Friday, 7 June 2013
El Diablo: The Haunted Horseman Graphic Novel Review
Written By Jai Nitz
Art By Phil Hester and Ande Parks
Cover By Phil Hester and Ande Parks
Published By DC Comics
The 6-issue miniseries that reintroduced the haunted horseman of the Wild West is collected!
It's a tale of rebirth, revenge, betrayal, justice, comeuppance and curses as this DC hero begins a new legacy of adventure!
A lot of the time in the recent releases from DC and Marvel, there seem to be a hell of a lot of relaunches and characters being recycled as and when they are needed.
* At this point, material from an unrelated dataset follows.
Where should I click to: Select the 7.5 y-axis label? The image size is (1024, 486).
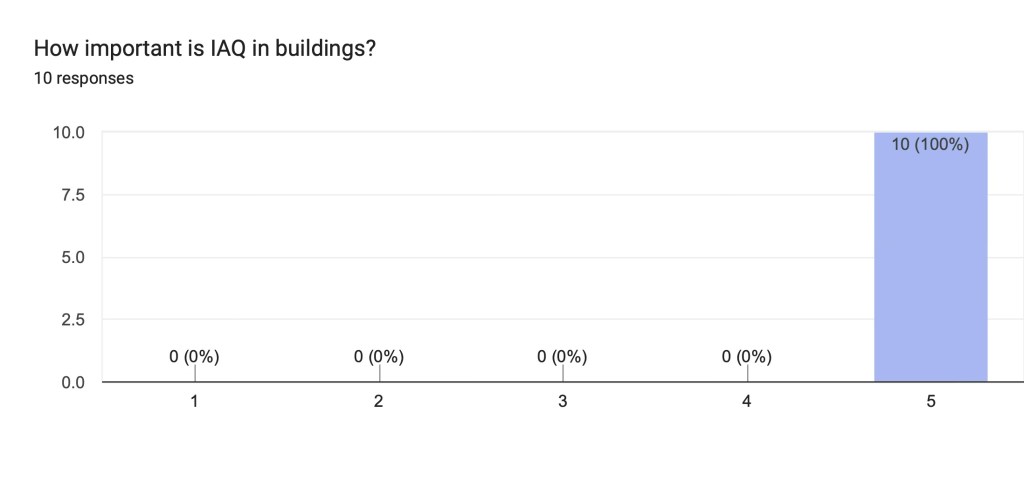[73, 195]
Knowing that this is another rebirth, of sorts, for the character leaves the reader with a hard task of leaving any notions about the influx of these sorts of titles at the door.
I must admit that when I picked up this title, I did find the write up for it interesting but I was slightly put off by it being a relaunch so to speak.
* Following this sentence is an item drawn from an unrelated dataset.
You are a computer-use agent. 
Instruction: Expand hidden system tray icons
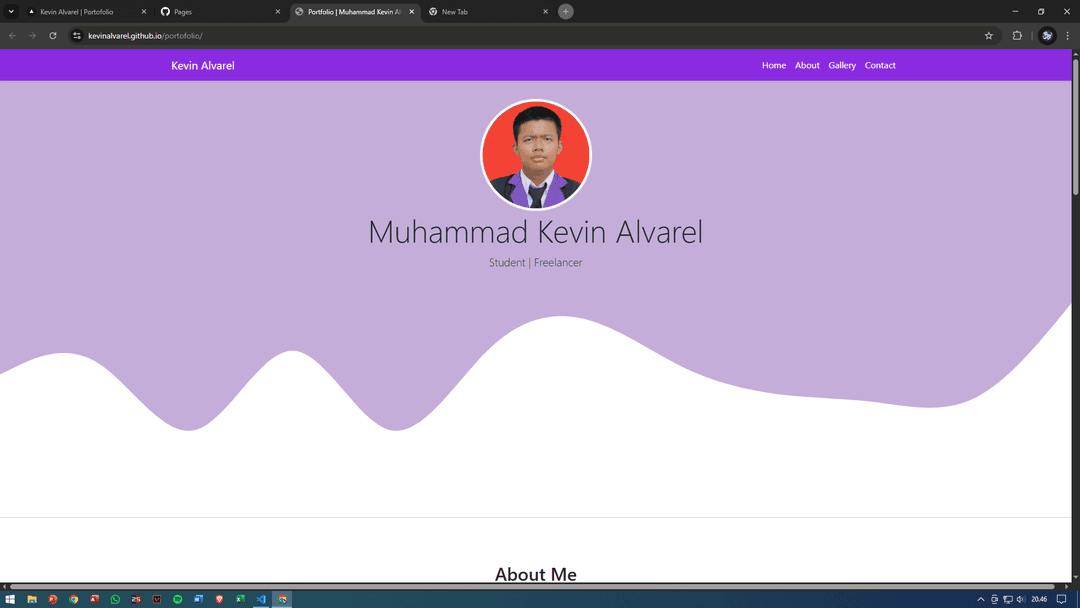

However, when I did start to read it, I was absolutely hooked from the first page.
There were versions of this character in the 70's and 80's but also a title by Brian Azzarello as well and while this version does owe a bit of a nod to those other versions, this is most definitely it's own character.
One of the things I did notice was that the title did come across with some 'Ghost Rider' style influences yet it used them in such a way that they felt like they were part of the 'El Diablo' character and not the 'Ghost Rider' character. That's down to the really strong writing by Nitz, who really creates some fantastic moments in these stories.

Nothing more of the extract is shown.